Metro plans income tax on high-earners in Portland area to help homeless
The tri-county regional government has shelved the idea of asking voters to approve a tax on business to help the homeless.
Instead, Metro says it will ask voters in May to OK an income tax on high earners, raising $250 million at most.
The pell-mell dash to craft a homelessness services measure — which is expected to be referred to the ballot on Thursday, Feb. 20 — inched forward during a Metro Council work session on Tuesday, Feb. 4. Left unanswered were questions about everything from who would collect the money, to on whom exactly it would be spent.
To solve those problems, Metro Council President Lynn Peterson offered at least one solution: "We just won't sleep, that's the answer."
The money measure is being guided by HereTogether, a relatively new coalition that wants the funding to flow toward supportive housing offering shelter plus mental health and addiction services.
HereTogether presented polling numbers at the meeting showing 57% of metro-area voters support a business licensing fee, while 53% support increasing personal income taxes by the top 1% on individuals with incomes higher than $125,000 and families with income higher than $250,000.
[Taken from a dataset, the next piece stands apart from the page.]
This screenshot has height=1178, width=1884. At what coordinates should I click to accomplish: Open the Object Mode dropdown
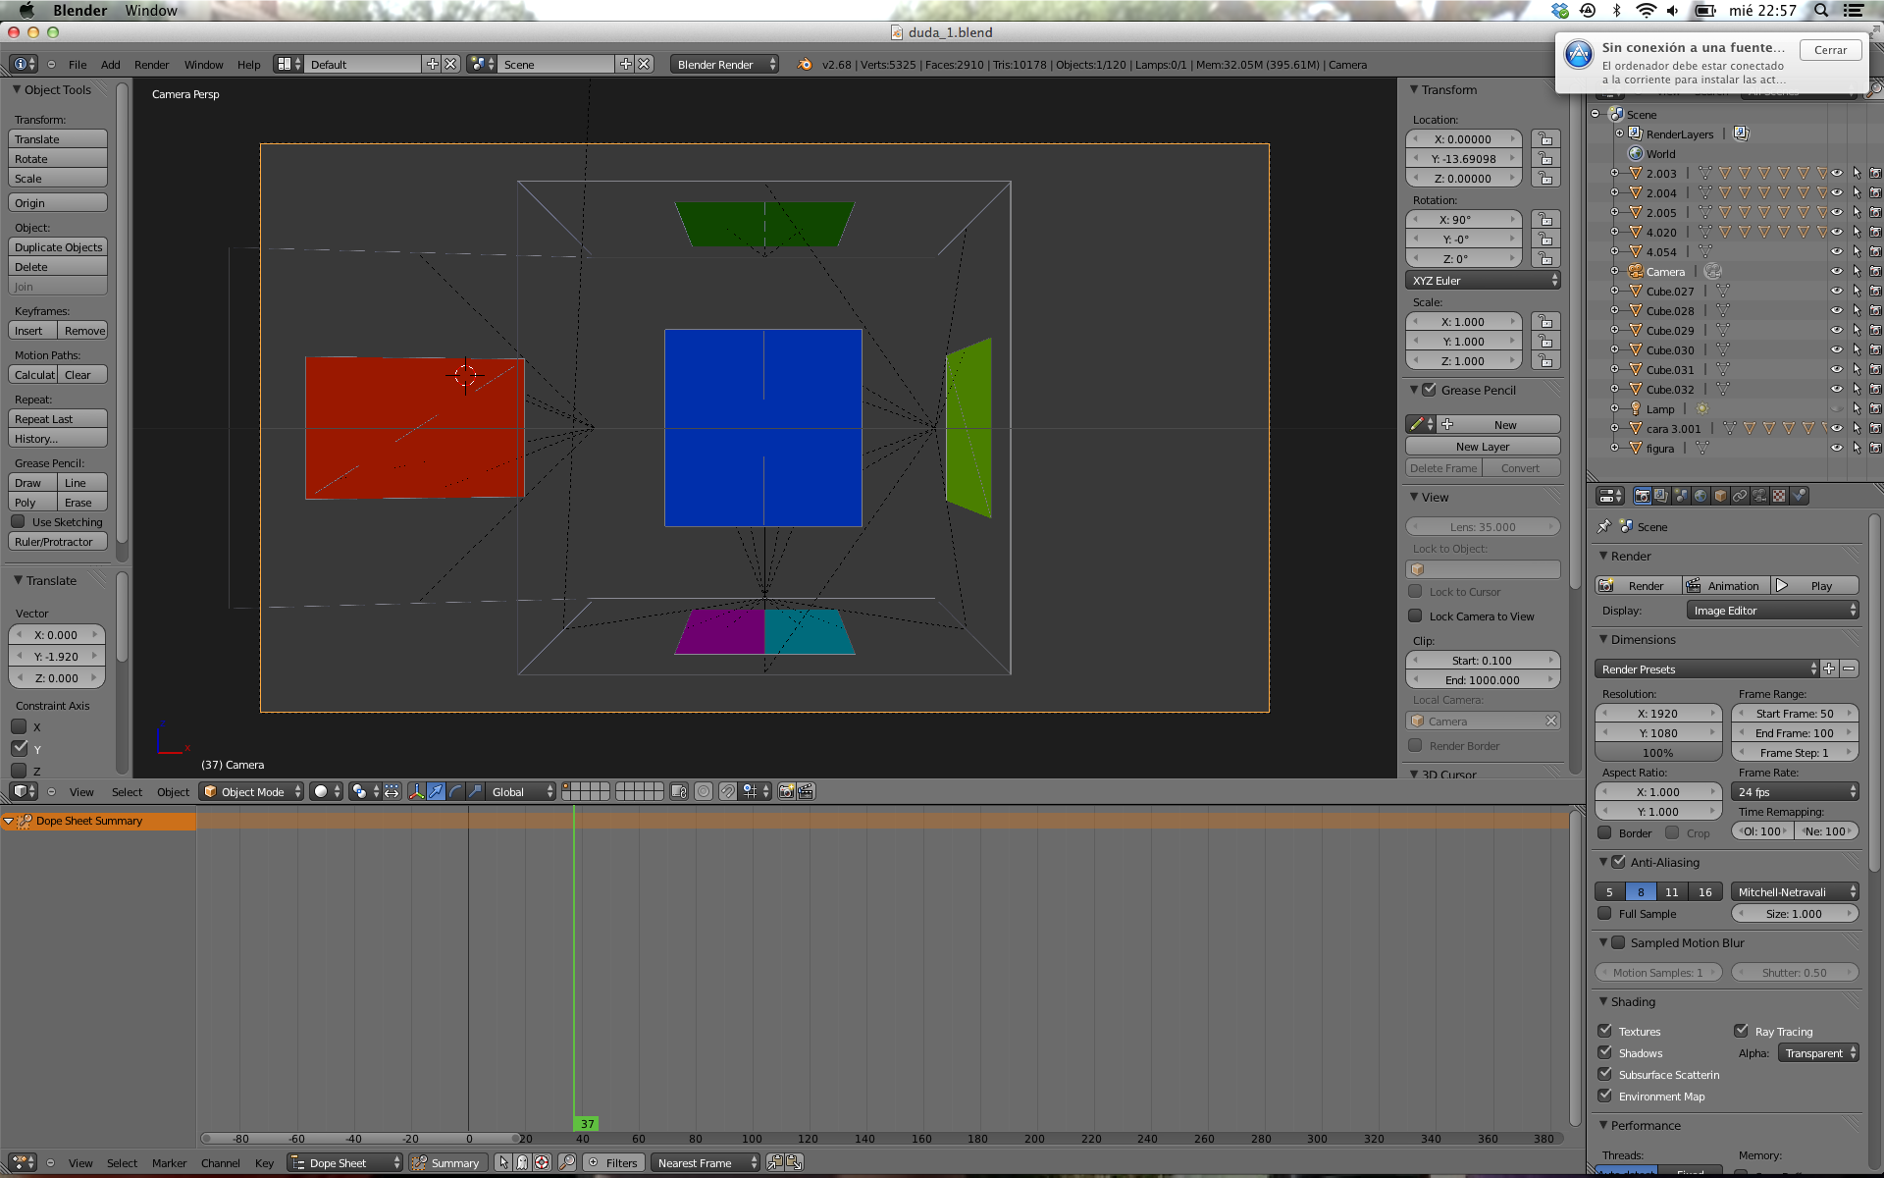[x=252, y=791]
In an interview, Peterson said HereTogether, whose coalition includes businesses, has settled on only using the personal income tax, and Metro will follow their lead.
"It's a homelessness crisis," she said. "We know that the public wants it solved, and wants it solved as quickly as possible. We are willing to move very quickly."
HereTogether Vice Chair Mitch Hornecker told the Metro Council that the measure needs to raise $250 million to make a "dramatic impact on chronic homelessness."
"The solution is the same in almost every community," he said. "It's housing with multiple services."
State law limits Metro's personal income tax at 1%. Oregon House Speaker Tina Kotek is reportedly drafting legislation to increase the limit, according to the Portland Mercury. Either way, reports issued to Metro have suggested it would take a flat personal income tax of 0.2% to raise $100 million.
HereTogether says a new study of the potential, tiered income tax will be ready in a week or so.
The other six members of the Metro Council didn't openly dissent from the plan, though Concilors Craig Dirksen and Shirley Craddick made some critiques.
"We are taking on a lot," said Councilor Sam Chase, who is running for Portland City Council. "We have a runaway though."
Whether Metro's hurry-scurry plans could sabotage their own $3 billion transportation package on the November ballot, which is crucial for funding a new SW Corridor MAX line, is an open question.
Portland voters, at least, have OK'd every new tax for nearly a decade, but this year is particularly crowded.
Portland Public Schools and the David Douglas School District, which serves portions of eastern Multnomah County, will ask voters to approve money measures in November, while Multnomah County Library wants voters to approve $400 million in November in order to upgrade existing libraries and to build an East County flagship branch.
Portlanders also will be asked to re-approve the 10-cent a gallon gas tax this year.